Dois dos seus homens arrastaram Halt até a borda da plataforma, enquanto um terceiro trouxe o bloco de execução para frente. Este era um bloco de madeira afilado a cerca de um metro de altura, projetado para que uma vítima ajoelhada poderia ser forçada a encostar a parte superior do corpo contra a borda, ficando inclinado, proporcionando resistência ao golpe da espada do carrasco. Ele colocou o objeto em posição enquanto Halt foi forçado de joelhos pelos outros dois. Eles o empurraram fortemente contra o bloco, girando os braços amarrados sobre ele para segurá-lo na posição.

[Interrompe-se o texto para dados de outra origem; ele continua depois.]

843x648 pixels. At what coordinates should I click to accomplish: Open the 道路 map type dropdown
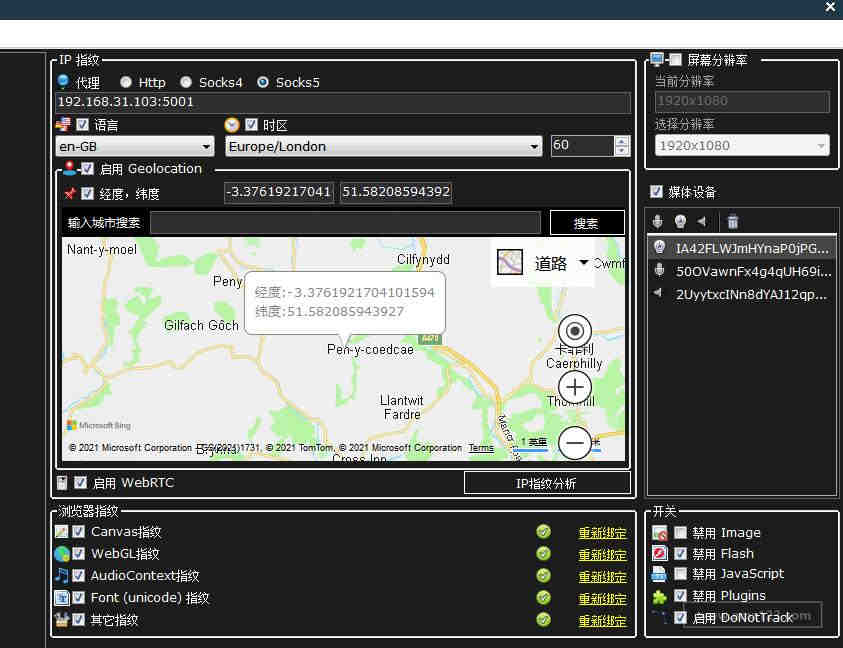pyautogui.click(x=583, y=263)
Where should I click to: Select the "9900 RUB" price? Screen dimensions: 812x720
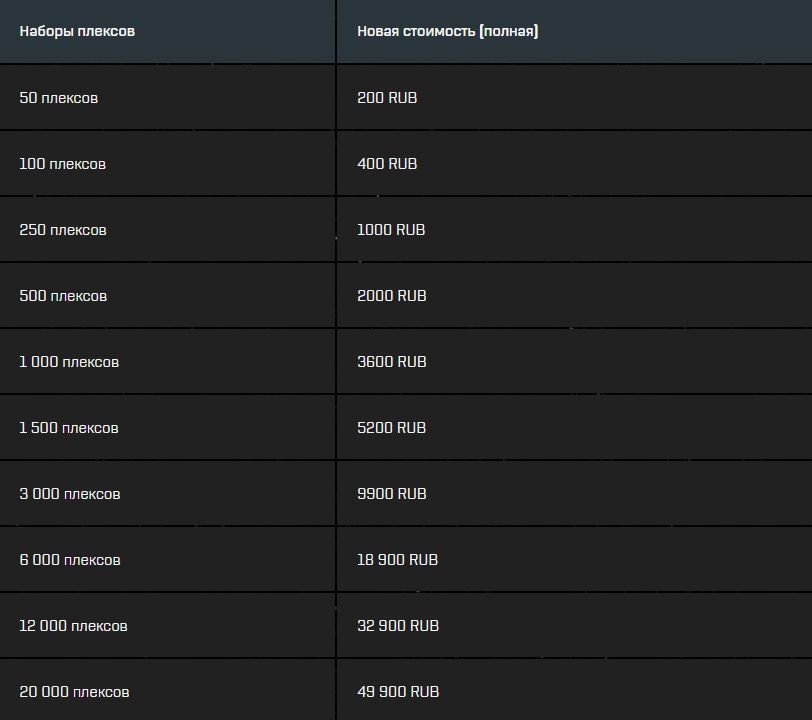(x=391, y=494)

Halt olhou em volta e viu a expressão horrorizada de Gilan. Ele sorriu sombriamente.
— Will está muito lento — disse ele. — Vou lhe passar um bom sermão sobre isso.
— Silêncio! — gritava Yusal, a voz embargada em um tom mais alto com a veemência de seu grito. — Force-o a se virar! — ele acrescentou em uma voz mais controlada a um de seus homens.

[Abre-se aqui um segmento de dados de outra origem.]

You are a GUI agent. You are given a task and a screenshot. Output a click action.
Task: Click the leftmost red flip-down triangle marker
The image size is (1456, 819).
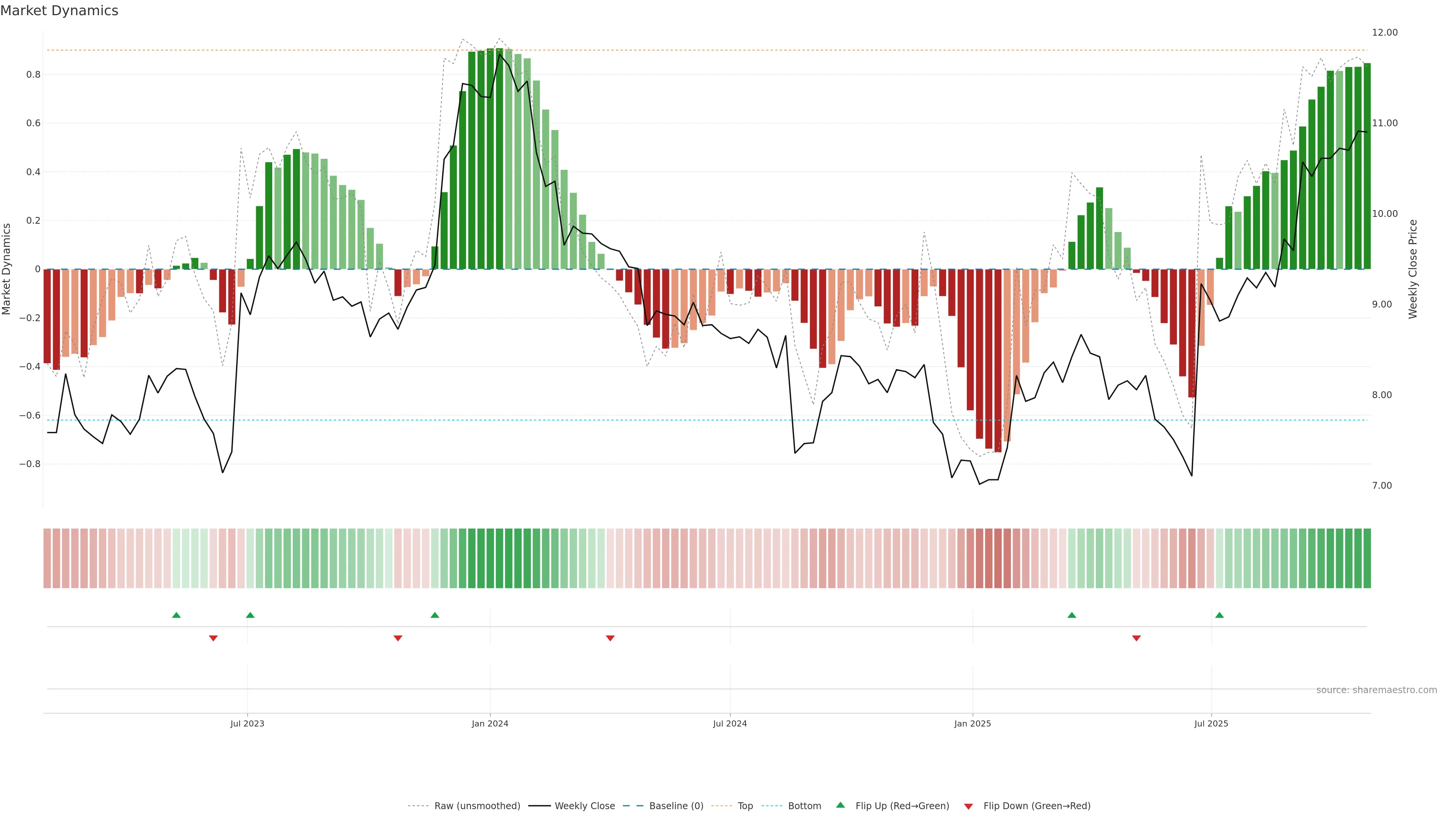[x=213, y=638]
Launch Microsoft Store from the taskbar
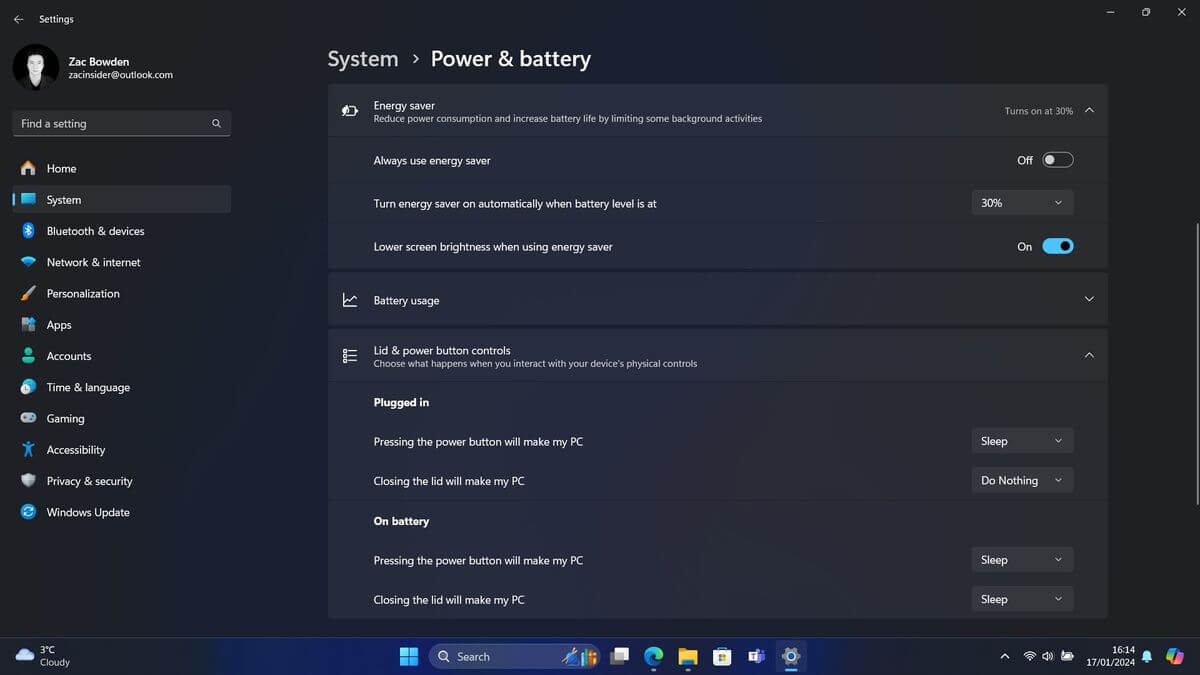Viewport: 1200px width, 675px height. (722, 656)
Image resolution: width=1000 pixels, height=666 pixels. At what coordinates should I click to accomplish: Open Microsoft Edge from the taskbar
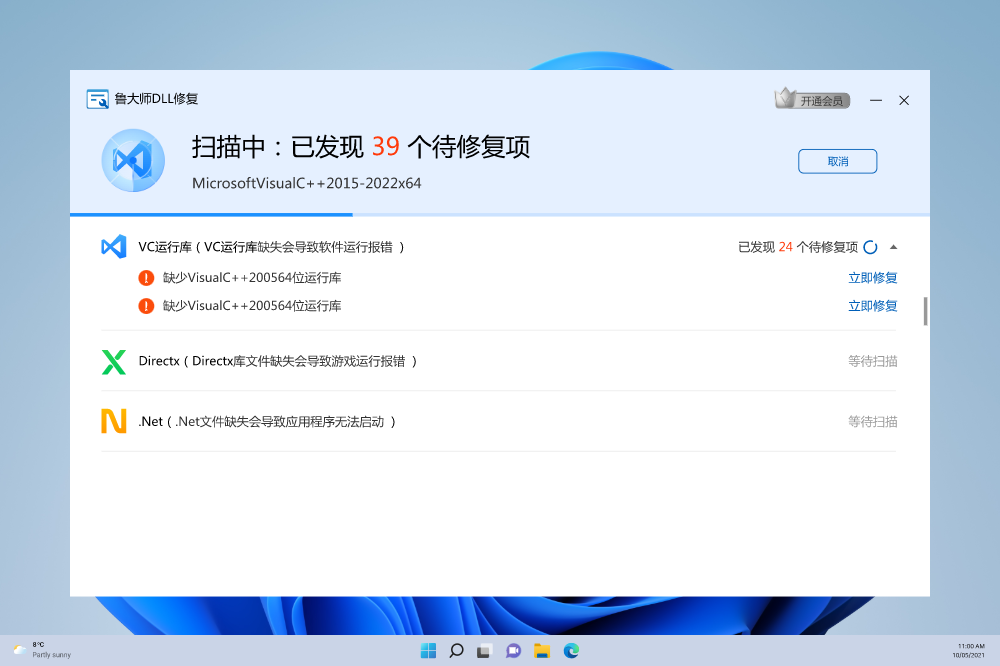point(571,651)
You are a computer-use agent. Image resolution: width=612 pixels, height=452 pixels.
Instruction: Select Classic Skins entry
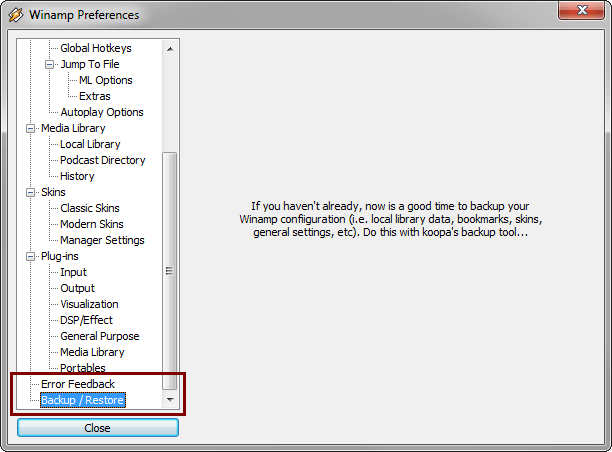[91, 208]
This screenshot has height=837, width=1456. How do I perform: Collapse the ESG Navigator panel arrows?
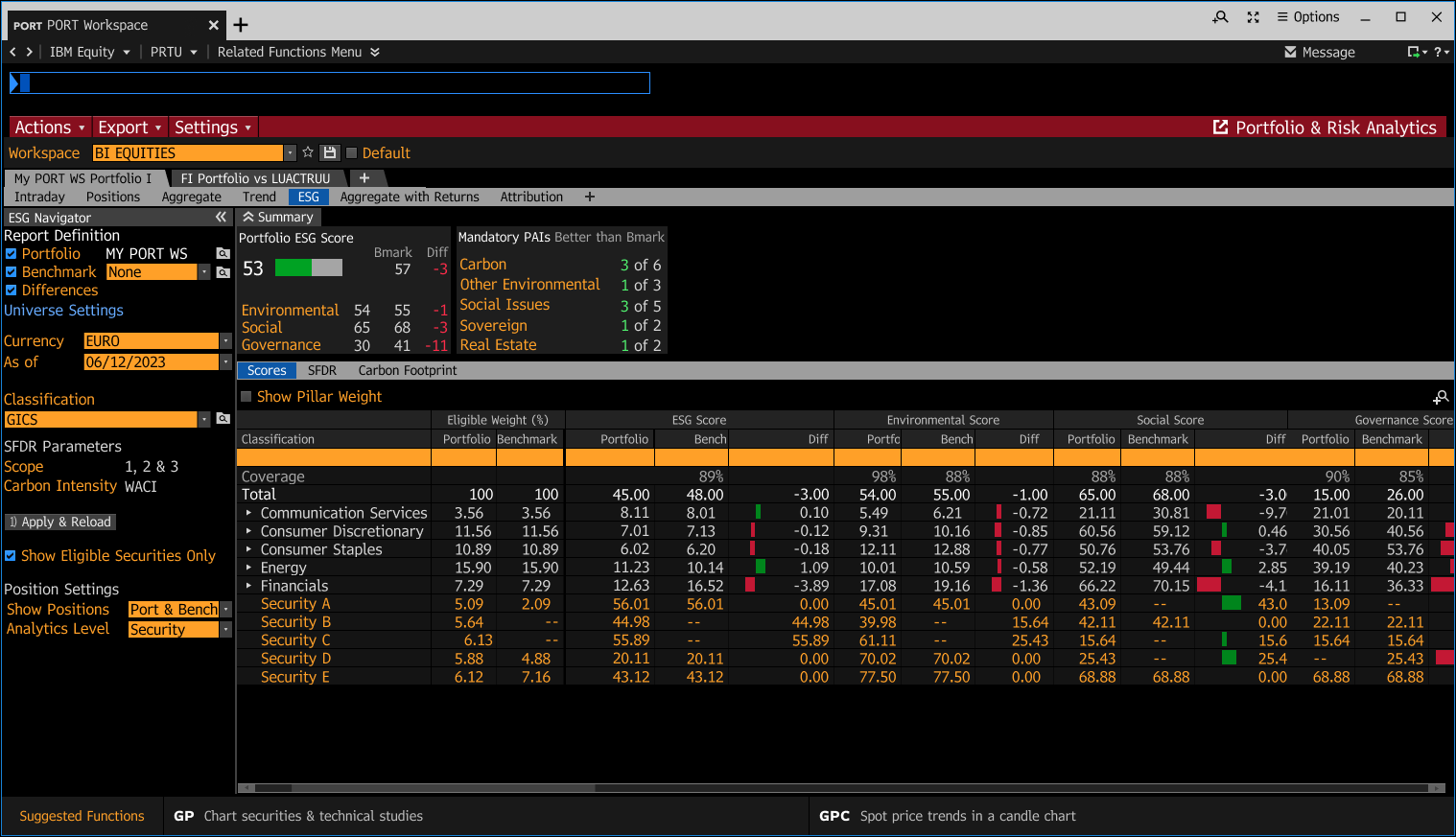point(221,218)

Um tualaghi agarrou a cabeça de Halt com ambas as mãos e o virou para que ele olhasse para frente. Halt encontrou-se procurando nos rostos diante dele – rostos na multidão. Eles ficaram em silêncio e imóveis agora. Mas não havia piedade evidente lá, apenas o fascínio mórbido das pessoas olhando nos olhos de um homem que estava prestes a morrer.
Então ele parou em um rosto que parecia vagamente familiar. O homem encontrou seu olhar e balançou a cabeça lentamente. Halt pensou bem e percebeu que tinha visto o homem antes, havia sido um dos soldados arridi solto por Yusal para morrer no deserto. Ele tinha certeza disso!

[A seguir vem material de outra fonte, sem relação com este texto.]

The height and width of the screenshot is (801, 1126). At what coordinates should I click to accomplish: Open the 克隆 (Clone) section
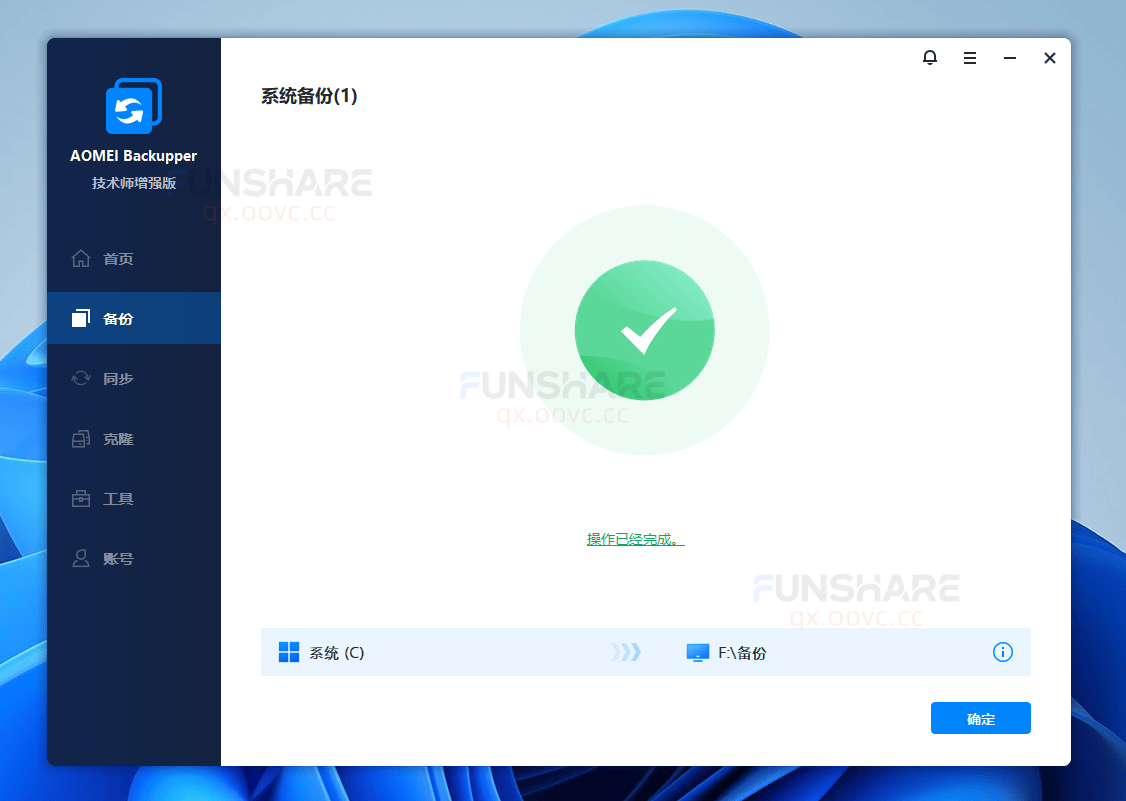(115, 438)
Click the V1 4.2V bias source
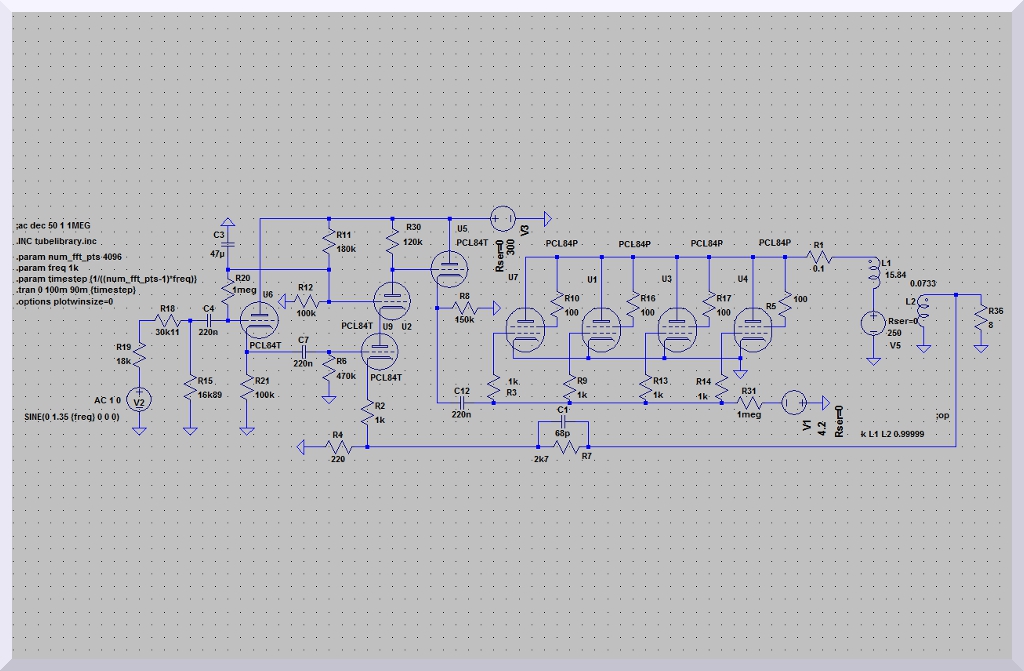 click(x=793, y=401)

Houve um grande suspiro coletivo da multidão quando Hassaun avançou o pé direito e tirou a espada enorme para cima e para trás, alta sobre o seu ombro direito. Houve uma pausa. Então Halt ouviu um assobio quando algo passou através do ar em grande velocidade. O som vagamente familiar, pensou ele. De uma maneira estranha individual, ele decidiu que devia ser o som da espada fazendo seu caminho para terminar com sua vida.
Ele sempre quis saber como iria acontecer e isso seria. Em menos de um segundo, pensou ele, ele saberia.